Wire the workflow for GitHub MCP usage so the orchestrator can fetch PR metadata and diffs from GitHub in a real project.

At minimum, document:

Which GitHub MCP server or GitHub tool integration you used.
What permissions/scopes it needs.
How the orchestrator falls back to local fixture review when MCP is unavailable.
What data must never be sent to external services.

If your environment cannot run MCP during the capstone, your starter repo must still include a clear integration plan and your demo must use the local fixtures.

8. Permissions Rationale¶

Document permissions for every agent. The goal is least privilege:

Agent	File Read	File Edit	Bash	Network/MCP	Rationale
`reviewer-orchestrator`	Yes	No	No by default	GitHub MCP only	Coordinates review and fetches diff.
`security-checker`	Yes	No	No	No	Reviews evidence without side effects.
`style-linter`	Yes	No	No	No	Checks conventions without side effects.
`test-impact`	Yes	No	Safe local tests only	No	Verifies impact without changing code.

Your implementation may differ, but every permission must be justified.

9. Evals¶

Provide three PR fixtures and make the system classify them correctly:

Fixture	Expected Classification	Required Behavior
`good-pr.md`	`approve-with-notes`	Finds no blocking issues and recommends reasonable tests.
`risky-pr.md`	`request-changes`	Flags a concrete security risk with evidence.
`stylistic-pr.md`	`approve-with-notes` or `needs-human-review`	Identifies style issues without overstating severity.

You may add a simple manual eval checklist or script, but no package installs are required.

10. Demo and Writeup¶

Submit:

A 10-minute recorded demo.
A README explaining setup, usage, architecture, permissions, eval results, and known limits.
A final review output for each fixture.

Suggested Work Plan¶

Step 1: Start With the Output Contract¶

Before writing agents, draft the final review format and severity labels. This keeps all subagents aligned.

Recommended severities:

blocker: must fix before merge.
high: likely serious bug, security risk, or data loss.
medium: correctness or maintainability risk.
low: polish, clarity, or minor convention issue.
question: needs author clarification.

Step 2: Build the Local Fixture Path¶

Make /review-pr evals/fixtures/good-pr.md work before connecting GitHub MCP. Local fixtures are easier to debug and make your evals repeatable.

Step 3: Add Specialist Agents One at a Time¶

Add security-checker first, then style-linter, then test-impact. After each agent, run all three fixtures and compare output to the expected classifications.

Step 4: Add GitHub MCP¶

Once local review works, add live PR fetching. Keep the same internal review contract so the rest of the pipeline does not change.

Step 5: Harden Permissions¶

Try to make each agent do something outside its role. Confirm it refuses or lacks permission.

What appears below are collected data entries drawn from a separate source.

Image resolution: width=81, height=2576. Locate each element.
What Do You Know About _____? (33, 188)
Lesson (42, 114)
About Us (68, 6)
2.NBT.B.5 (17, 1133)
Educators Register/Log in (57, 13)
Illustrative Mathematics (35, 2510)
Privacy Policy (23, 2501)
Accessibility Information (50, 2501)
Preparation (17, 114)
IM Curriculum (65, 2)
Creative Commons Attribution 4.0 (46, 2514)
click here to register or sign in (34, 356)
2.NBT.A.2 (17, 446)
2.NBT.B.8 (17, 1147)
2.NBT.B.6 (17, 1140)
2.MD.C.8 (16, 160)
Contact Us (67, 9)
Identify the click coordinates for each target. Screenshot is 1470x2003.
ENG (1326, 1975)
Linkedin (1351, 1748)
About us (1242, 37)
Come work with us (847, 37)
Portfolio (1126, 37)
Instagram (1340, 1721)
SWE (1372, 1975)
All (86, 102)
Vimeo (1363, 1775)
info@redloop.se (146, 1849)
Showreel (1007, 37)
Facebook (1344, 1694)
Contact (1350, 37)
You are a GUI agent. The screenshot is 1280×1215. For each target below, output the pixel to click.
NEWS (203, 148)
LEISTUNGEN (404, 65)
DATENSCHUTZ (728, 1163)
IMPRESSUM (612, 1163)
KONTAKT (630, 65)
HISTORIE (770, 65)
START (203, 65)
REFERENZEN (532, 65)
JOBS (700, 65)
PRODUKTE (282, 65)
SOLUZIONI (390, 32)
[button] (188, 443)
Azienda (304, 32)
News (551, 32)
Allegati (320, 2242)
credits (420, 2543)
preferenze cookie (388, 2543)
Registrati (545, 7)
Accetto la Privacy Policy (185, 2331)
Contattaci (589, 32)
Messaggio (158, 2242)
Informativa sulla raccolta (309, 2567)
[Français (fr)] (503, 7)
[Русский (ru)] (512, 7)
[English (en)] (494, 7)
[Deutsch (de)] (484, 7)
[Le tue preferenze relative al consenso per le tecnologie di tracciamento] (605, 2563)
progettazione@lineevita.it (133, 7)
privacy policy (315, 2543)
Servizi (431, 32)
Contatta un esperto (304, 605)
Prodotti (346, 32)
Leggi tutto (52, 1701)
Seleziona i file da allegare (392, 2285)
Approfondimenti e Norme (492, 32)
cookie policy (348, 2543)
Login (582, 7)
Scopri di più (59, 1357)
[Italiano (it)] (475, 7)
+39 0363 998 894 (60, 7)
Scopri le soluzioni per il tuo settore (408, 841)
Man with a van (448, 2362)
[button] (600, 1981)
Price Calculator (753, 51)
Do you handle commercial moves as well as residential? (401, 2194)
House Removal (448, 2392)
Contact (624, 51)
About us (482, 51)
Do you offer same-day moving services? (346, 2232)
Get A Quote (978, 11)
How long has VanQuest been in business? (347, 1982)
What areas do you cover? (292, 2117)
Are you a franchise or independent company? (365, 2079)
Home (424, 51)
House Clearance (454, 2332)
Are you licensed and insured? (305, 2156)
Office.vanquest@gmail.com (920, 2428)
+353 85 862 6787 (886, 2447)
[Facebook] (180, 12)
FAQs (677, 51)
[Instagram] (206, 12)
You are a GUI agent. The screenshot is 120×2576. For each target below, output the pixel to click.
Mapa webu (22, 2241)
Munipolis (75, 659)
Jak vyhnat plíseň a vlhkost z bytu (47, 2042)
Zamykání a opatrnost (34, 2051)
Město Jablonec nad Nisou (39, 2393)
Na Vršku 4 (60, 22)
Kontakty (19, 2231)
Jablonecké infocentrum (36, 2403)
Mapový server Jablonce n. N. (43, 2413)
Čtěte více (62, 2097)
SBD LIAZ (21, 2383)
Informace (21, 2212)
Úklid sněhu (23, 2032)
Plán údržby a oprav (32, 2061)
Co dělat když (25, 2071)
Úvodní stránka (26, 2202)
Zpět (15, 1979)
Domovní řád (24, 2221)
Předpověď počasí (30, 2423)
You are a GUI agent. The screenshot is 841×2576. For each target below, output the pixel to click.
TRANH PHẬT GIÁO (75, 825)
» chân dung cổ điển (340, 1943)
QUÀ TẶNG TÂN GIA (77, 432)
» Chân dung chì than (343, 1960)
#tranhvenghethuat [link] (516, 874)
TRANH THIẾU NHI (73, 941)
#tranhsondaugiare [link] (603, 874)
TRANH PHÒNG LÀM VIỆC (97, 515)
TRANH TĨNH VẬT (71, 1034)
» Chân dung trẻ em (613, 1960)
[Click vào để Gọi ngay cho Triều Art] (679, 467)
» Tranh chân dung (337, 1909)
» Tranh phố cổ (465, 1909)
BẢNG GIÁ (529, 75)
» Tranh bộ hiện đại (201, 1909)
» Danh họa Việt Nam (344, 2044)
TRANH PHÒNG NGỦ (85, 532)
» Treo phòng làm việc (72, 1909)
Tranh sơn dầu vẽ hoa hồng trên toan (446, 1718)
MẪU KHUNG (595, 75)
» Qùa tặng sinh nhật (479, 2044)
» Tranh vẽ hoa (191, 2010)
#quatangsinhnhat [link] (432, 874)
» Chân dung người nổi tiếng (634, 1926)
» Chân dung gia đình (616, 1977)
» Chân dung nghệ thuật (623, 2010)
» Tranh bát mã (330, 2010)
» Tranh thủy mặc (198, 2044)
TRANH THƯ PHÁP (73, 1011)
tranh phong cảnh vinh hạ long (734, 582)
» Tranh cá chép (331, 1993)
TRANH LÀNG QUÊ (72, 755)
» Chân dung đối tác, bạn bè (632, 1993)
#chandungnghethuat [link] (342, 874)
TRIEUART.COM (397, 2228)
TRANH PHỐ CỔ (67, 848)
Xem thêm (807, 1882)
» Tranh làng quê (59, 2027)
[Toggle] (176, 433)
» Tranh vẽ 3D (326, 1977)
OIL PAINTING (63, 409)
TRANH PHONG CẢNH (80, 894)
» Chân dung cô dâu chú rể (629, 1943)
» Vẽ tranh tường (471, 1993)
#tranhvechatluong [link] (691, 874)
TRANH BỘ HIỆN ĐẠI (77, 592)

Step 6: Run Evals and Record Results¶

Run all three fixtures and record:

Input fixture.
Expected verdict.
Actual verdict.
Blocking findings found.
False positives or misses.
Changes made after the eval.

Definition of Done¶

Your capstone is complete when:

/review-pr works on all three local fixtures.
The orchestrator delegates to all three subagents.
The two required skills are present and used where relevant.
Permissions are scoped and documented.
The GitHub MCP integration is implemented or clearly documented with a local fallback.
All three eval fixtures receive the expected classification.
The README lets another learner run the project without your help.
The demo shows at least one clean PR, one risky PR, and one style-heavy PR.

Constraints¶

Do not let the system auto-merge, approve, push, or edit code as part of review.
Do not expose secrets in prompts, fixtures, screenshots, or recordings.
Do not require paid services beyond the model provider and GitHub access already used in the course.
Do not rely on hidden local files. The submitted repo must contain all required prompts, skills, commands, fixtures, and documentation.

Stretch Goals¶

Add confidence scores for each finding.
Add a fourth specialist for accessibility, performance, or dependency review.
Produce a machine-readable JSON summary in addition to Markdown.
Compare two model choices for the same fixture and document tradeoffs.
Add a lightweight eval runner that checks whether verdict labels match expected labels.